As the debate continues (or is conducted) over the Gülen Movement and the Justice and Development Party (AK Party), it is mostly positions rather than principles that come to the forefront. For this reason, these debates should take particular subjects into a parenthesis and continue on a normative basis over proper relationship between civil society, politics, political power and state.

Because the tutelary system undermined the status of politics, political power and state vis-à-vis the society in the Old Turkey, a discussion on the normative basis of civil society lacked any meaning. The current positive developments, however, make it possible as well as necessary to define the normative nature of this relationship. Without doubt the solution to our centuries-problems will still have to wait for some time. Yet, regardless of the nature of any problem, the ground rule or basis has been laid out: politics is not unresponsive to societal demands, state increasingly responds to politics. The liberation of politics as the sole mechanism for repairing and normalizing the relationship between the regime and society increases the possibility to resolve our current problems. As channels running between society and politics increase and enlarge, the sway politics will have over state and political power centers will also rise in parallel. Unless this foundation is undermined, the nature and characteristics of the regime will be determined by the society through politics.

CONSOLIDATING THE GROUND OF POLITICS

To defend politics is not sacralizing the State and monopolizing political power; if anything, it is to put the State and political power into the service and supervision of the nation.

The quality of politics largely depends on the politicization level of the society. As the society is involved in politics by means of individual or collective instruments, the politics will become stronger, reinforce its clout over the regime and put the State into the service of nation. For this reason, the most critical insurance for democratic systems is to keep channels open in order to establish relations with politics, and to have robust civil society activities. The strength of civil society does not derive from secret official documents, intelligence information about influential persons and institutions, or its potential to steer strategic institutions. These mechanisms infect civil society instead of consolidating it, and weaken it as well as politics instead of strengthening them.
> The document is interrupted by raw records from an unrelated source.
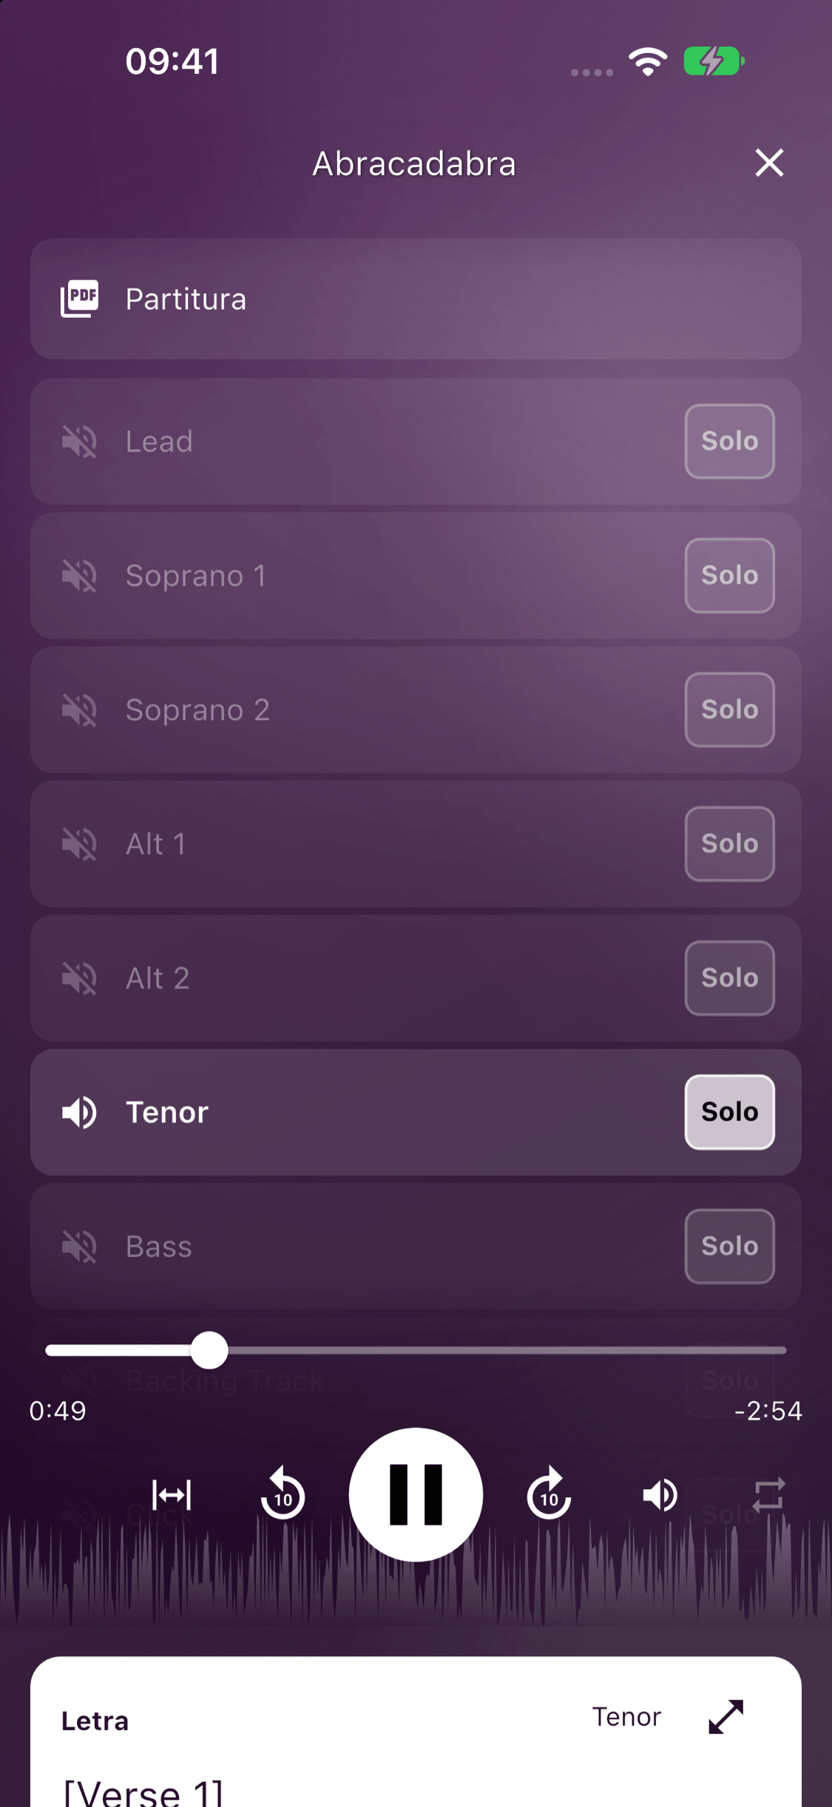Viewport: 832px width, 1807px height.
Task: Solo the Alt 2 track
Action: click(729, 978)
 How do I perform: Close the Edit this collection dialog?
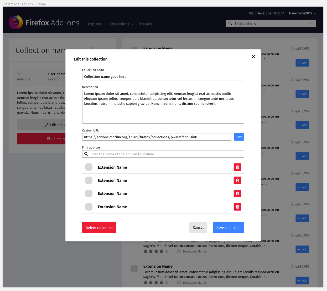pyautogui.click(x=253, y=57)
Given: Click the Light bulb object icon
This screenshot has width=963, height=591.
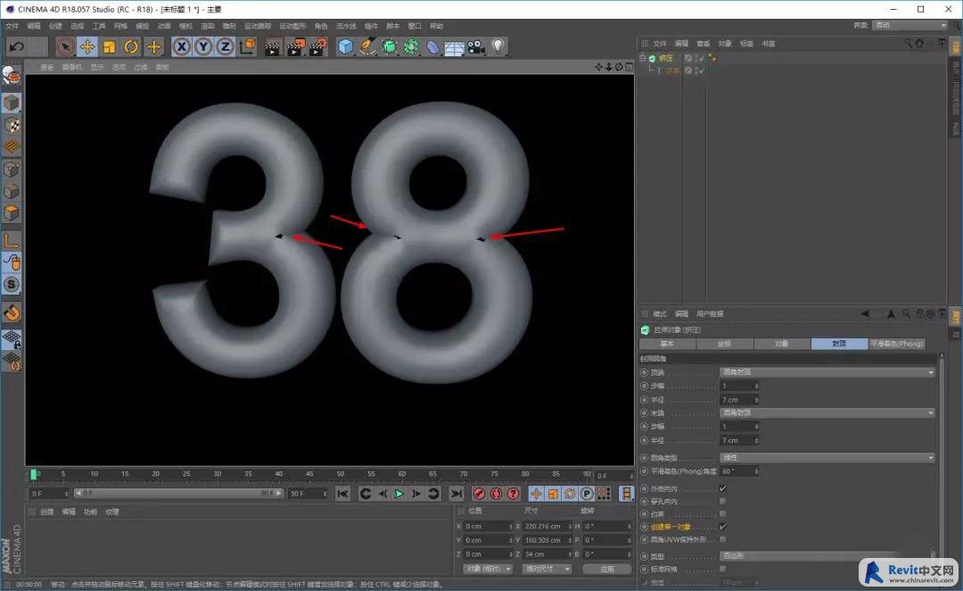Looking at the screenshot, I should pos(498,46).
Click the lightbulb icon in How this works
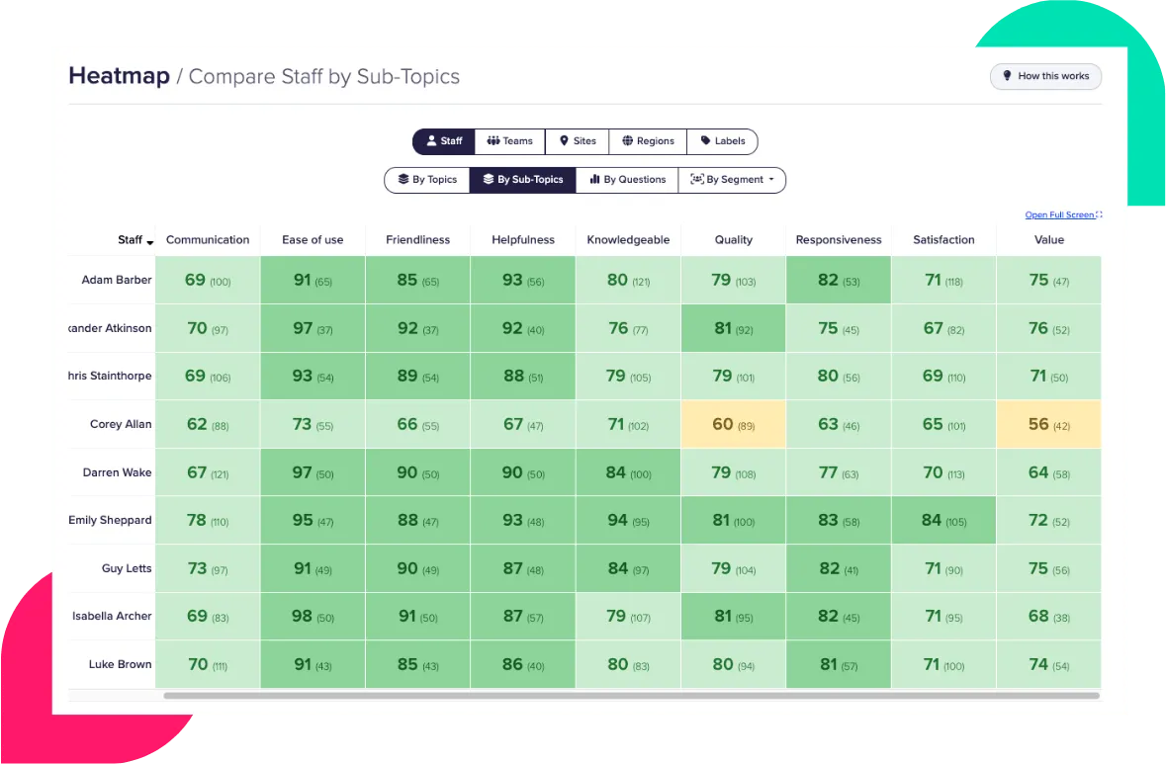The height and width of the screenshot is (764, 1166). [x=1007, y=76]
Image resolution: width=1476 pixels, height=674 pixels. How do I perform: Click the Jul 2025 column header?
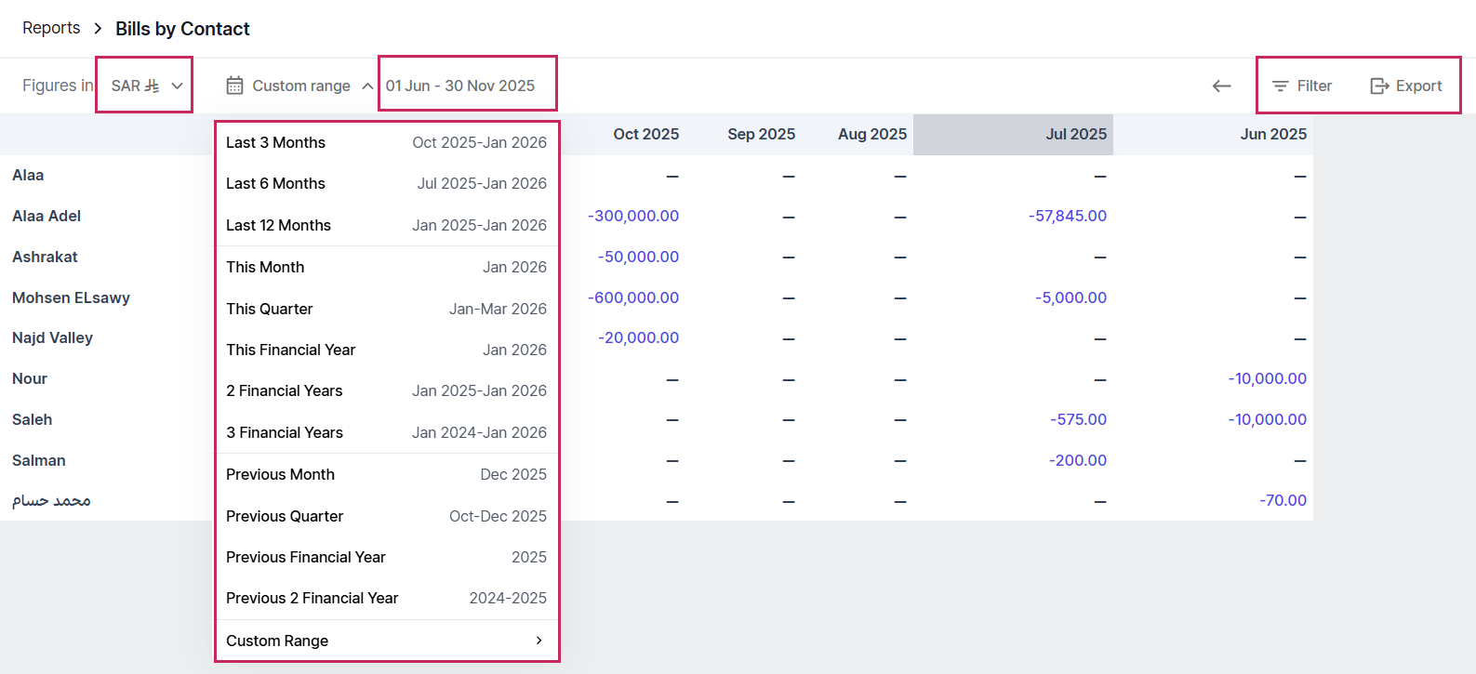tap(1075, 134)
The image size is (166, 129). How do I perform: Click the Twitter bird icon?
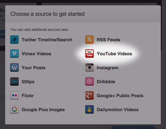14,39
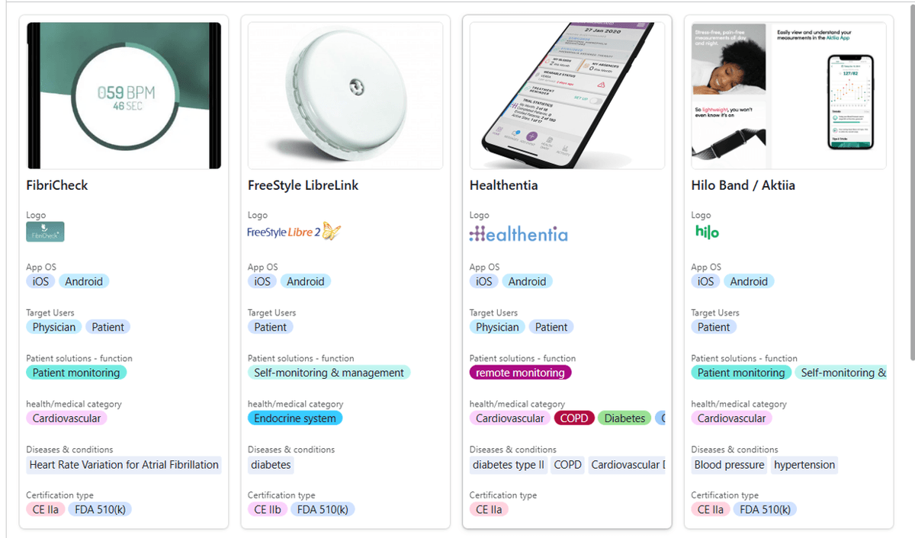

The foundation of legitimacy for civil society activities is also valid for the political power. The political will takes its strength from the processes of being elected and supervision by the society. The civil society’s power of supervision provides legitimacy to politics rather than placing politics under guardianship. The society that determines the political power by the ballot box, again supervises it through civil society activities and the ballot box.

GULEN MOVEMENT’S PREFERENCE?

Having said that we may now move to our current discussion in Turkey, the Gülen Movement’s relations with politics, the political power and the State. The Gülen Movement is one of the most widespread and strongest civil society organizations in Turkey.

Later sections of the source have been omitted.